Directions
Starting from the line in which "Task: Open the" appears, set down each line exactly through the end of the listing, and nothing else. Leave out pictures.
=== Data provided ===
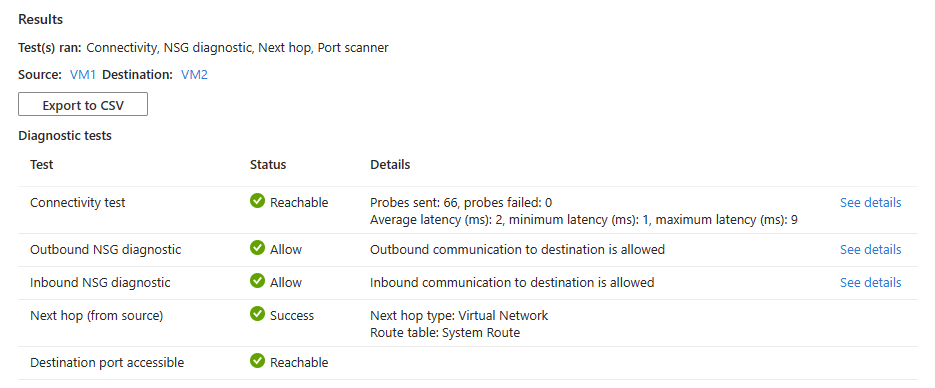Click the Next hop type Virtual Network text

pos(459,315)
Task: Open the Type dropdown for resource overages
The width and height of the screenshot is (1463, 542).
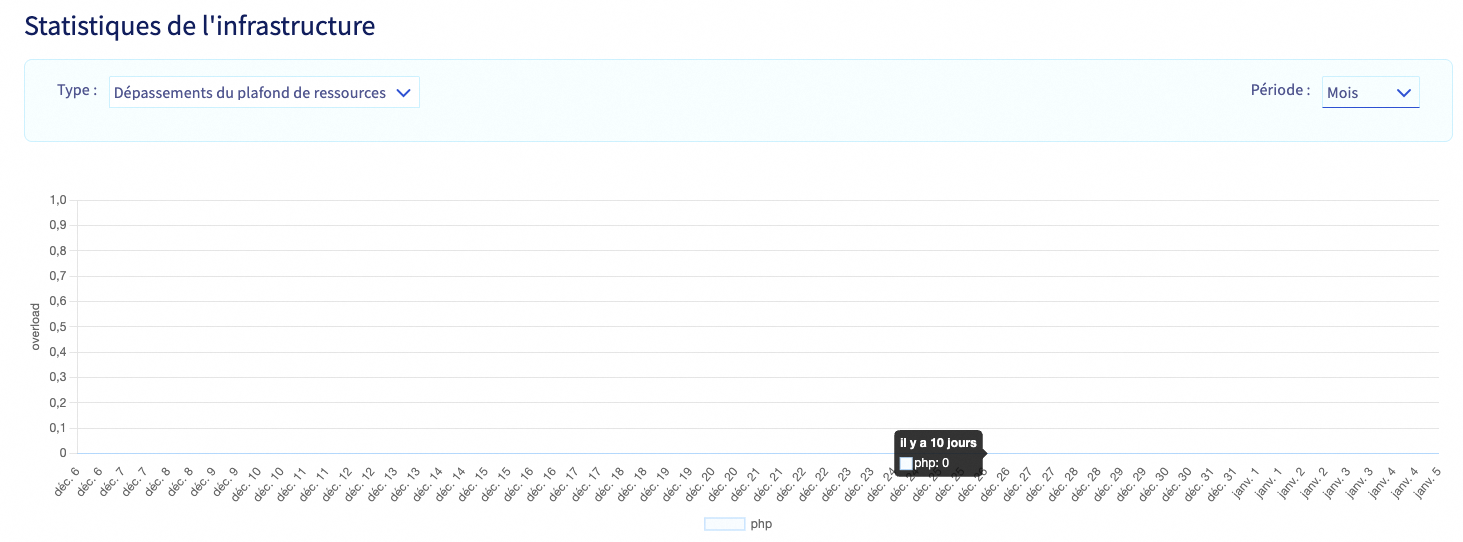Action: (250, 93)
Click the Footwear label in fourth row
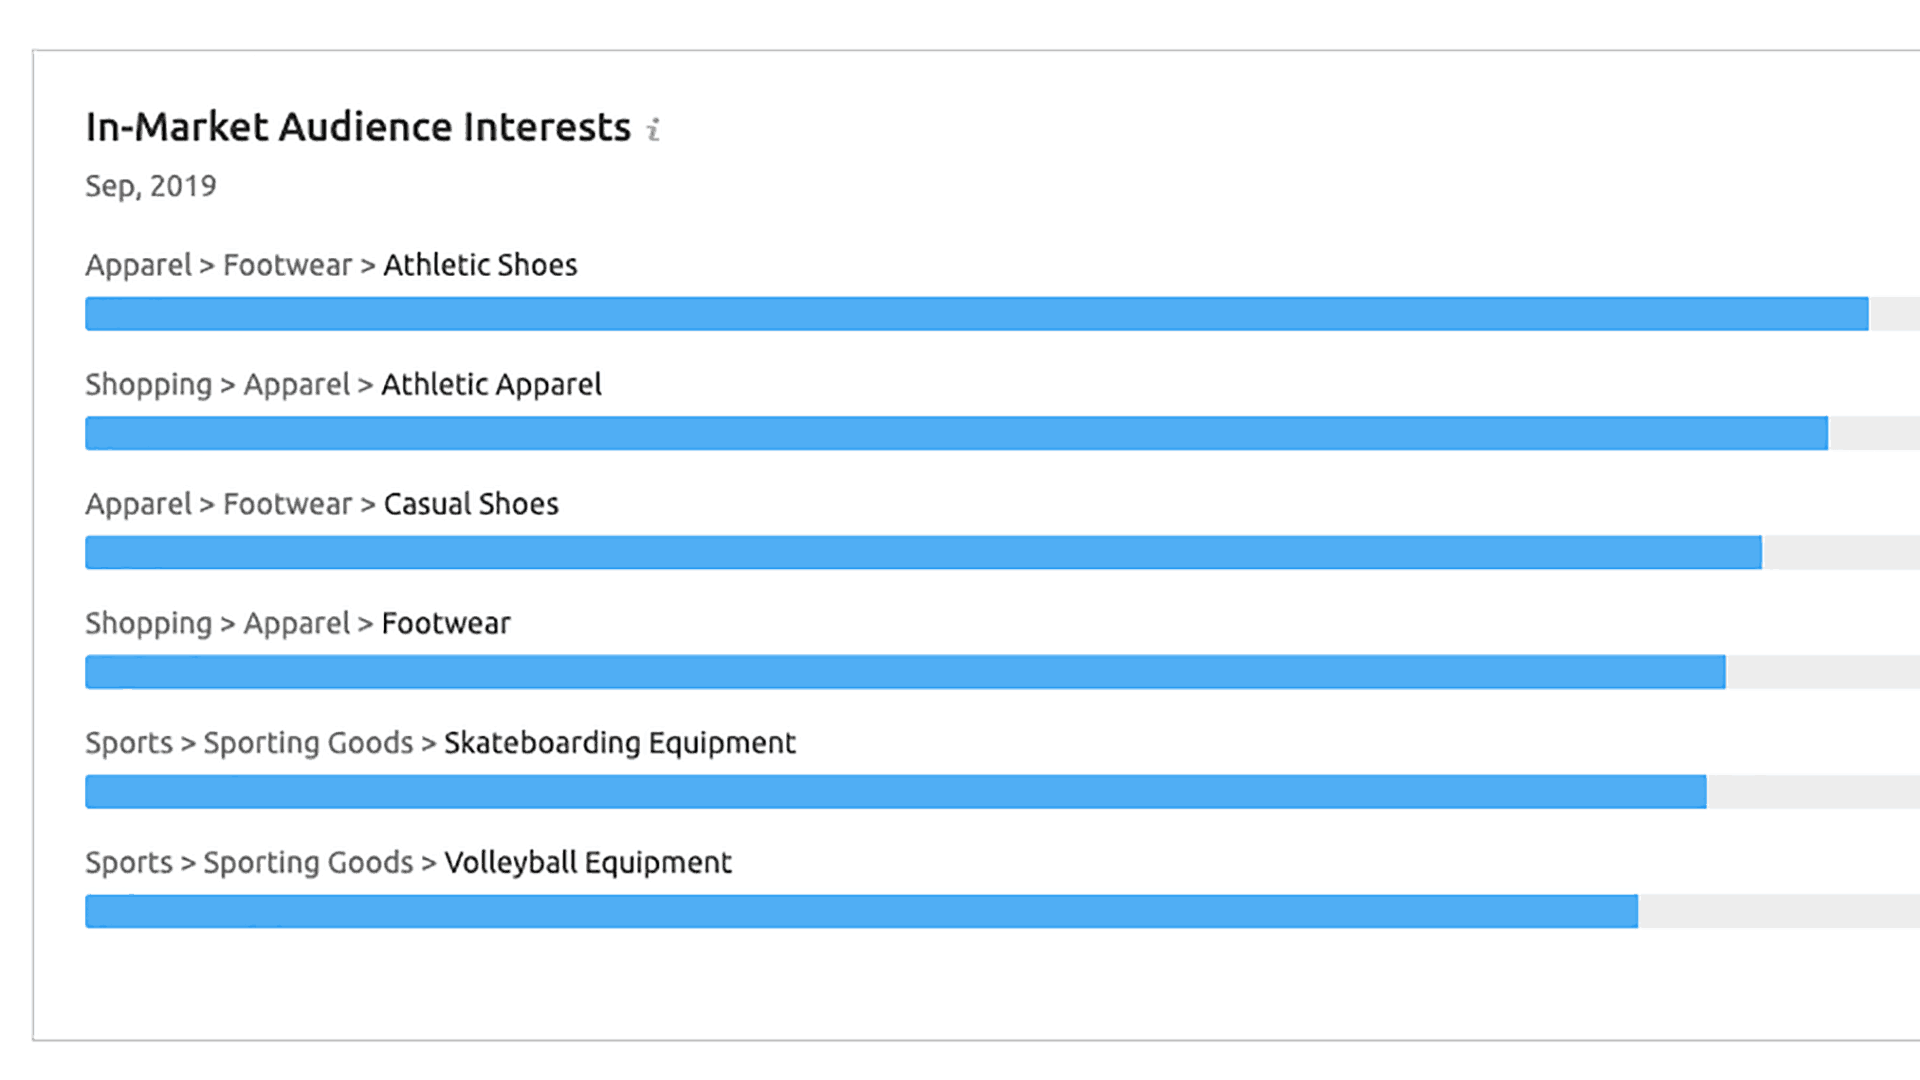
===
Exercise solution
Task: Open the Type dropdown for resource overages
The width and height of the screenshot is (1463, 542).
Action: (250, 93)
Click the Footwear label in fourth row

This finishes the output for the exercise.